→ TASK DETAILS
Lines from the one holding "Where should I" through the end of the entries, inclusive, form the whole output; reproduce them exactly and omit pictures.

*** Block opens ***

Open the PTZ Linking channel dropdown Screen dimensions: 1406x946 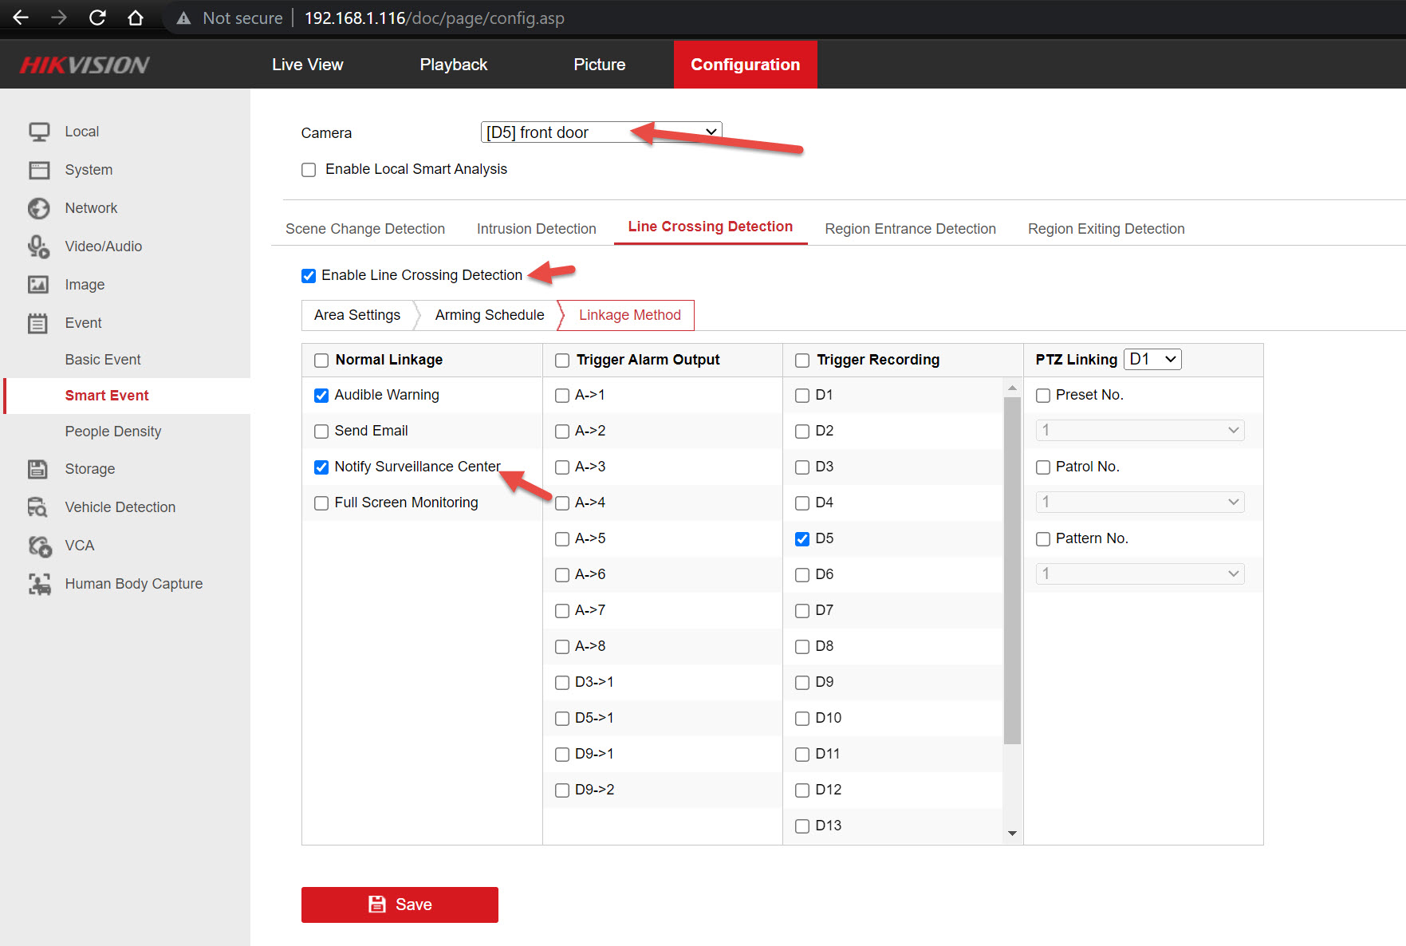click(1152, 360)
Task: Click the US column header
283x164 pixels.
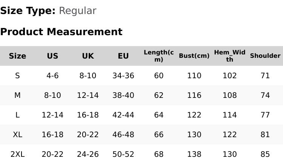Action: pos(52,56)
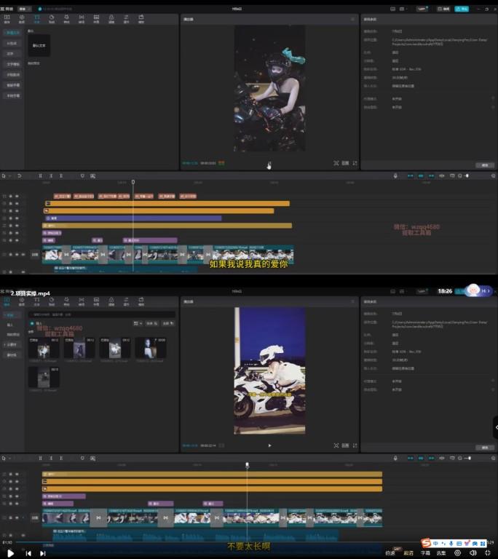This screenshot has height=559, width=498.
Task: Pause playback in the upper editor preview
Action: click(269, 164)
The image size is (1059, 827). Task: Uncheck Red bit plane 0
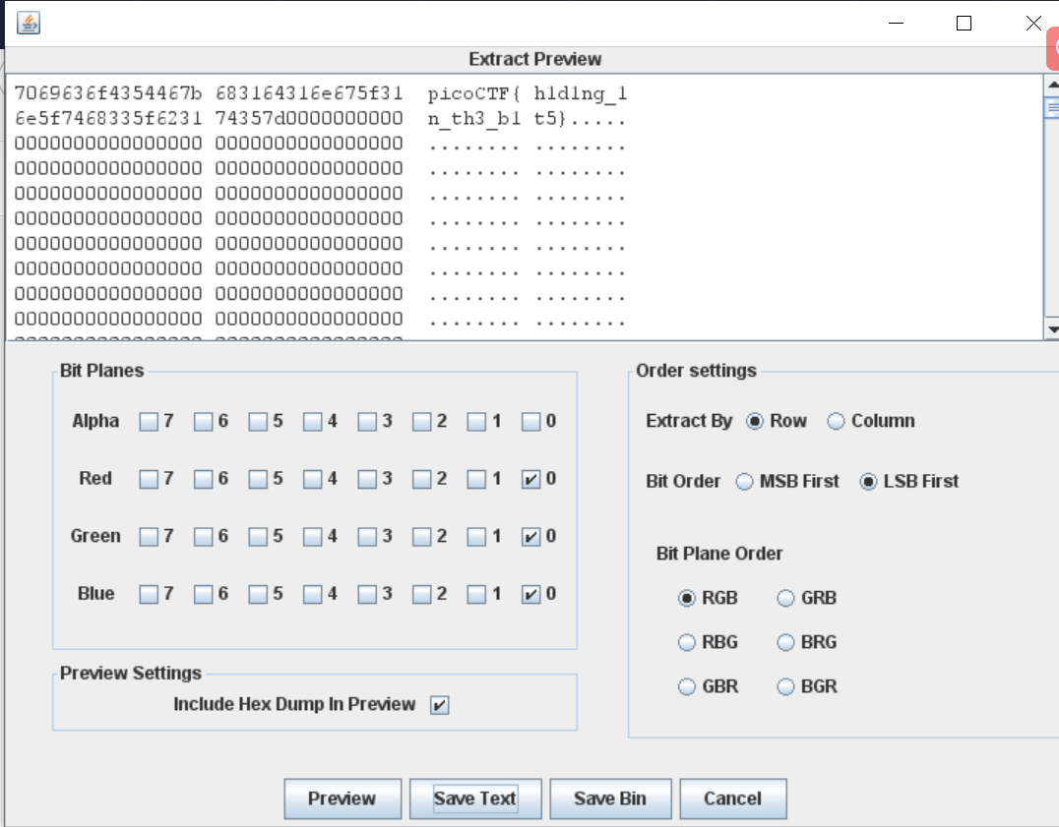[x=531, y=479]
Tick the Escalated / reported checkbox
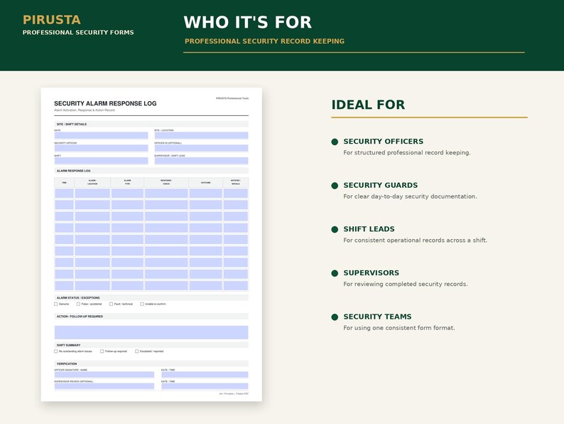 136,351
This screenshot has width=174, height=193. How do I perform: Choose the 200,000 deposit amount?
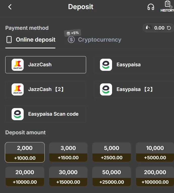155,177
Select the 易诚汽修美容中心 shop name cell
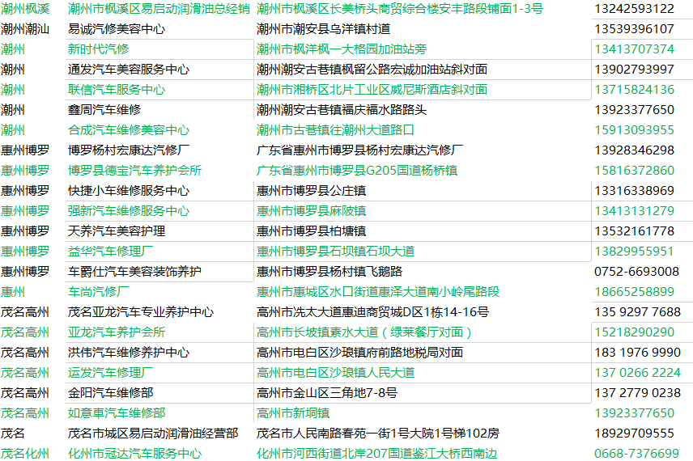693x461 pixels. (117, 29)
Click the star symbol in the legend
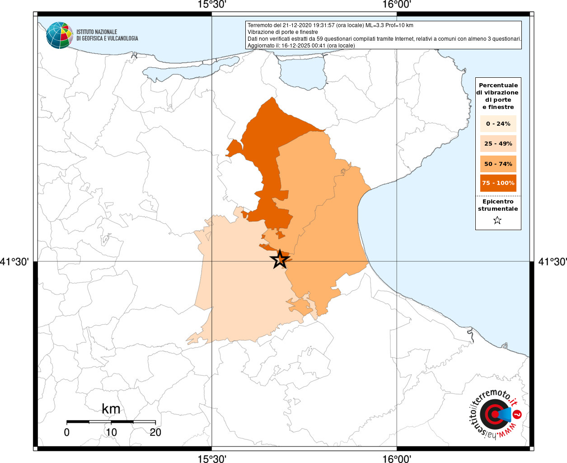567x463 pixels. pos(497,221)
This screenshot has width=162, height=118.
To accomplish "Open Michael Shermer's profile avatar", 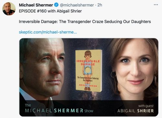I will tap(9, 9).
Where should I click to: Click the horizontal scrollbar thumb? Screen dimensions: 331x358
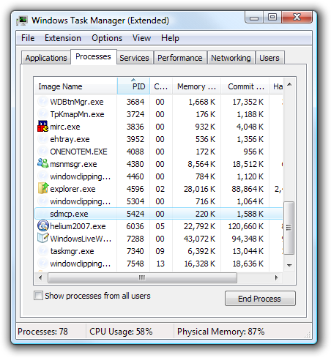point(142,277)
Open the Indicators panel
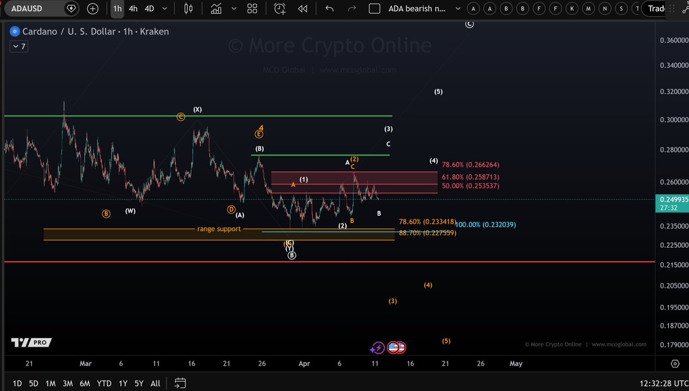 pos(216,9)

*** Block closes ***

→ RESULT OF THIS TASK
Where should I click to: Click the horizontal scrollbar thumb? Screen dimensions: 331x358
point(142,277)
Open the Indicators panel
 pos(216,9)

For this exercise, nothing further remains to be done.